You are browsing a read-only backup copy of Wikitech. The live site can be found at wikitech.wikimedia.org

Incident documentation/2021-09-01 partial parsoid outage

From Wikitech-static
< Incident documentation
Revision as of 15:04, 29 September 2021 by imported>Alexandros Kosiaris (→‎Where did we get lucky?)
Jump to navigation Jump to search

document status: draft

Summary

At 02:05 UTC, the parse2007 server in Codfw started to spontaneously respond with fatal error, possibly due to a php-opcache corruption. At 11:20 UTC, the server was restarted per the (now common) procedure in response to such corruptions after which the errors immediately stopped. Other parse servers and MW servers were not affected.

Impact: For 9 hours, 10% of submissions to Parsoid to parse or save wiki pages were failing on all wikis.

Timeline

File:2021-09-01 Parsoid fatals.png
Fatal errors in Logstash.
File:2021-09-01 Parsoid POST 5xx.png
Failing POST requests in Grafana.

All times in UTC.

  • 02:05: Outage starts (Retroactively) Logs indicate that parse2007: Cannot declare class XWikimediaDebug in XWikimediaDebug.php started at this time. This is affecting about 10% of POST requests
  • 03:54: mmodell, as train conductor this week, notices the spike and creates T290120.
  • 12:00 Krinkle finds the report during routine triage, notices that it is still on-going at high frequency, still unattended, and investigates.
  • 12:10: The issue is investigated and understood to be a likely opcache corruption, given that the source code in question has not changed recently and is not known to be defined or referenced in an unusual manner. The usual procedure for opcache corruptions is to restart php-fpm.
  • 12:19: Effie restarts php-fpm on parse2007
  • 12:20: Outage ends

Detection

Human reporting an error.

Write how the issue was first detected. Was automated monitoring first to detect it? Or a human reporting an error?

Copy the relevant alerts that fired in this section.

Did the appropriate alert(s) fire? Was the alert volume manageable? Did they point to the problem with as much accuracy as possible?

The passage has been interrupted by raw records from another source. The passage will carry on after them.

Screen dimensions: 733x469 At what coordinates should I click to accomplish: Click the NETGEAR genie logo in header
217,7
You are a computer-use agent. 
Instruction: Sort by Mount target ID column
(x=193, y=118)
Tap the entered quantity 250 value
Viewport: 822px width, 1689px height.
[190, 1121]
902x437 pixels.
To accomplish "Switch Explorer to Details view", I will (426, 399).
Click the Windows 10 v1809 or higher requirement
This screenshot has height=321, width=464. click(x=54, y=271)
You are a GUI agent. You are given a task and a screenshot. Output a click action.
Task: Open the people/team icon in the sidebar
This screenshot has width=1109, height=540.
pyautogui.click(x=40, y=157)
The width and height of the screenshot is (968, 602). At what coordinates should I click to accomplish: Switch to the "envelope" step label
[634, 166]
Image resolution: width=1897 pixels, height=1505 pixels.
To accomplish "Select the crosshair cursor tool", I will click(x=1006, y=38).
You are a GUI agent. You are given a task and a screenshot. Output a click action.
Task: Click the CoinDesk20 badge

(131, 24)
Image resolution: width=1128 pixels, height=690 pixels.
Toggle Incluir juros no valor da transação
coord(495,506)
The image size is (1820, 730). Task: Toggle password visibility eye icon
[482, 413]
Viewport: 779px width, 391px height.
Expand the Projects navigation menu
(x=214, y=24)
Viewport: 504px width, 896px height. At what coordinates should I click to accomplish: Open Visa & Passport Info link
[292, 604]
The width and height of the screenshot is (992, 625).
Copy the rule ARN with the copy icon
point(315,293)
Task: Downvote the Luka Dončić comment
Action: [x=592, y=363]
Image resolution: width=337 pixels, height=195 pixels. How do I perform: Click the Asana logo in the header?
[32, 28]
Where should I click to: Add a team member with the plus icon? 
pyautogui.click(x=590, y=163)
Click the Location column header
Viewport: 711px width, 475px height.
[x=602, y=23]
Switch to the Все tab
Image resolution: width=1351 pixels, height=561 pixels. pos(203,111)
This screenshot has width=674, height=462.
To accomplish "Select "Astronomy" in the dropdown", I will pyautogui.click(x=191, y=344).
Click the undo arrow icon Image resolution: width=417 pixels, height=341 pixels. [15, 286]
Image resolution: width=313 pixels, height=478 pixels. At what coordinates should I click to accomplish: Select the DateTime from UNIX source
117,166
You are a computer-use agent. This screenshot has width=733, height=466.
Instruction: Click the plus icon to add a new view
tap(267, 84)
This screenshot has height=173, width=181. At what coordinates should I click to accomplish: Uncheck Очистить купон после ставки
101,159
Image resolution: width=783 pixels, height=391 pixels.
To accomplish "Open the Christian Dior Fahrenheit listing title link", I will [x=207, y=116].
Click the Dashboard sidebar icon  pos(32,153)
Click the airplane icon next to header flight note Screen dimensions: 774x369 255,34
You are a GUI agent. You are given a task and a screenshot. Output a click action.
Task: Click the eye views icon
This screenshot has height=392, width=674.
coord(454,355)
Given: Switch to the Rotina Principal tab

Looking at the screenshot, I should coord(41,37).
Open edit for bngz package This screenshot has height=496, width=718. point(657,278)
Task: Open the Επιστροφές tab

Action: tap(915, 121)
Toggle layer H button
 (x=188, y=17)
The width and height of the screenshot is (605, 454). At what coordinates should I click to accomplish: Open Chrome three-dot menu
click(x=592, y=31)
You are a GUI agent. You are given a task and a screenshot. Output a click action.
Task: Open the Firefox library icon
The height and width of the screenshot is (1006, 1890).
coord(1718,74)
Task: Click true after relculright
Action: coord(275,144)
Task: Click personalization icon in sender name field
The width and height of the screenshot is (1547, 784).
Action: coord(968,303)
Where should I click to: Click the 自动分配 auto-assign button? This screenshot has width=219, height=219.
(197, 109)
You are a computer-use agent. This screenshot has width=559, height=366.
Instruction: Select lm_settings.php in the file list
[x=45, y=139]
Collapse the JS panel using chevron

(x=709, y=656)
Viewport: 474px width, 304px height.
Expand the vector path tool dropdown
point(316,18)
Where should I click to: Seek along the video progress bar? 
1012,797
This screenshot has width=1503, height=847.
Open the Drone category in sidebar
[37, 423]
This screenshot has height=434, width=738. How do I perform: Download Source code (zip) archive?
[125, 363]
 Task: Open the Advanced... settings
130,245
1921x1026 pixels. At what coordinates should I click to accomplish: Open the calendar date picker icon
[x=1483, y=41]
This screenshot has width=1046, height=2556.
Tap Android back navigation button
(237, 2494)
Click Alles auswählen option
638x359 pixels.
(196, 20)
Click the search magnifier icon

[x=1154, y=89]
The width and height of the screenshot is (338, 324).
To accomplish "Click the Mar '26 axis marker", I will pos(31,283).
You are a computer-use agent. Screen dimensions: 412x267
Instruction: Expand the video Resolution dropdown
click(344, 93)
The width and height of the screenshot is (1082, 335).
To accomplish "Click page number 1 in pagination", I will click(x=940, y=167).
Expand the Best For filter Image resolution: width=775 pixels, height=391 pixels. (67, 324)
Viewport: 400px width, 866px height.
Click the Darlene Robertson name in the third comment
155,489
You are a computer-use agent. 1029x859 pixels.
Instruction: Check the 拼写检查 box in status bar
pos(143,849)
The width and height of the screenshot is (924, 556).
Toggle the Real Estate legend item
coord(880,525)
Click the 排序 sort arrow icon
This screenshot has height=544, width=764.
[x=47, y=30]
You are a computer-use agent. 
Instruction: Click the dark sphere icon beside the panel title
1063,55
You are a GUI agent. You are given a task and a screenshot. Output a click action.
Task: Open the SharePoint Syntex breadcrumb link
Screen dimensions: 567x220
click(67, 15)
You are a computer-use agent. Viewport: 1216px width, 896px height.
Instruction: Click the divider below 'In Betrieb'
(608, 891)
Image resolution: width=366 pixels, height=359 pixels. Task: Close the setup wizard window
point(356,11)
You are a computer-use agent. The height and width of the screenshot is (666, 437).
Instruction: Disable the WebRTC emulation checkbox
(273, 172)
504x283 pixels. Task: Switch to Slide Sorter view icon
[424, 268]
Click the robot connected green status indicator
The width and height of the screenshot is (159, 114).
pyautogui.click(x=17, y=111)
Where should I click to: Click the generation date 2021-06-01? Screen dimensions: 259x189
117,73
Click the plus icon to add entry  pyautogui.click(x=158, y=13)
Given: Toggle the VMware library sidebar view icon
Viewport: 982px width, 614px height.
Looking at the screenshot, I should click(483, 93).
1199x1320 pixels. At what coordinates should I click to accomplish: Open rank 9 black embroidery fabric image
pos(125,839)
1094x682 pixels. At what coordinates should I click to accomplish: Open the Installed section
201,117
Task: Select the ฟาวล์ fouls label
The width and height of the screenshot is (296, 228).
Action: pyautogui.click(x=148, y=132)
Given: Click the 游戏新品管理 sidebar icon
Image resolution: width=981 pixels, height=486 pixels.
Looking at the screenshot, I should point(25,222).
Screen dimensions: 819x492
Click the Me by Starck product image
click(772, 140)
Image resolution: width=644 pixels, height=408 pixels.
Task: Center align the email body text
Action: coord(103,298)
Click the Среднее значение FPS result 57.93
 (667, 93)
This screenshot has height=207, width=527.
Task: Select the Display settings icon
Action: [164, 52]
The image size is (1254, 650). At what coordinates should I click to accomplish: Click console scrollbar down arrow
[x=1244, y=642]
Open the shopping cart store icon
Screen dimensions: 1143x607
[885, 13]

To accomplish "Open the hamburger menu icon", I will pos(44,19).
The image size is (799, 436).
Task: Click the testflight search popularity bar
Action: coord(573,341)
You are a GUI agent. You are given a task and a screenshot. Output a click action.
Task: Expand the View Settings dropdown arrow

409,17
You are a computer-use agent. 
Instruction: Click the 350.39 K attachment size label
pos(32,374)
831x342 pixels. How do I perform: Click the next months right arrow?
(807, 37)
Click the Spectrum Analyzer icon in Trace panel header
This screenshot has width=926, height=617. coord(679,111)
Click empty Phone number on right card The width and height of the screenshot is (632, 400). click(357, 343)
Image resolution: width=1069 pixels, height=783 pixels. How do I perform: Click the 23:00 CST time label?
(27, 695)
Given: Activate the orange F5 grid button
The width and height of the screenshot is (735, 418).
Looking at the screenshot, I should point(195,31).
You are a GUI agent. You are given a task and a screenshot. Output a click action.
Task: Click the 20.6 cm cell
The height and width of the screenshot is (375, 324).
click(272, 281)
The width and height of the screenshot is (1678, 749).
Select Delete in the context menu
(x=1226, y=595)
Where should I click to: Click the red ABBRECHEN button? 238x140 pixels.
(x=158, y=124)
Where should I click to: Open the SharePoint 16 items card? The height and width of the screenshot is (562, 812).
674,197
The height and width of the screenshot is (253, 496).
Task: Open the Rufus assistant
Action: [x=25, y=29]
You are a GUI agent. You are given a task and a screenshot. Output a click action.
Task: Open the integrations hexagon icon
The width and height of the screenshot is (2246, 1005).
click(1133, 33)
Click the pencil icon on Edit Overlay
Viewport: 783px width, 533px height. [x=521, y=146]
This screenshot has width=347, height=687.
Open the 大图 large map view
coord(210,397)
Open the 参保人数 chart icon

TODO: If human only, an actionable should probably be to "add alerting".

Conclusions

What went well?

  • A simliar issue was found a year earlier at T245183#6212267 (and remembered today), which let us jump to the opcache suspicion and thus restart the php-fpm service as mitigation.
  • Logstash dashboards.
  • Grafana dashboards.

What went poorly?

  • For 9 hours, no-one triaged the task, or independently noticed the error spike, or otherwise investigated it.
  • No alerts fired.
    • There is an alert query for appserver fatals, but it did not fire because for two reasons. 1) The alert only measures overall HTTP traffic, with the majority of requests being GET rather than POST. 2) For the parsoid cluster there is a high level of timeouts and OOMs that regularly produce fatals. Thus when new deterministic fatal errors are introduced that affect user submissions, due to bad code or an unhealthy server, this alert can't fire unless it rises significantly above the combined rate of timeouts, OOMs, and other GET failures.
    • We also measure "mediawiki-new-errors" in Logstash, where this error stood out by more than 100X. However, we don't have an alert on that.
    • We also measure "appserver HTTP 5xx for POST" in Prometheus/Grafana, where this stood as a 20X increase from <0.1% to >10%. However, we don't alert on that.
  • Krinkle unable to ssh to parse2007.

Where did we get lucky?

  • Urbanecm was around to offer a workaround for the ssh issue using Keyholder.
  • Effie was around as well, who did the actual restart.
  • (To be confirmed) Are there retries at some level? I suspect not given POST retries are usualy unsafe, but there is also an apparent lack of observed impact on edit count, Restbase reqs, and VisualEditor saves.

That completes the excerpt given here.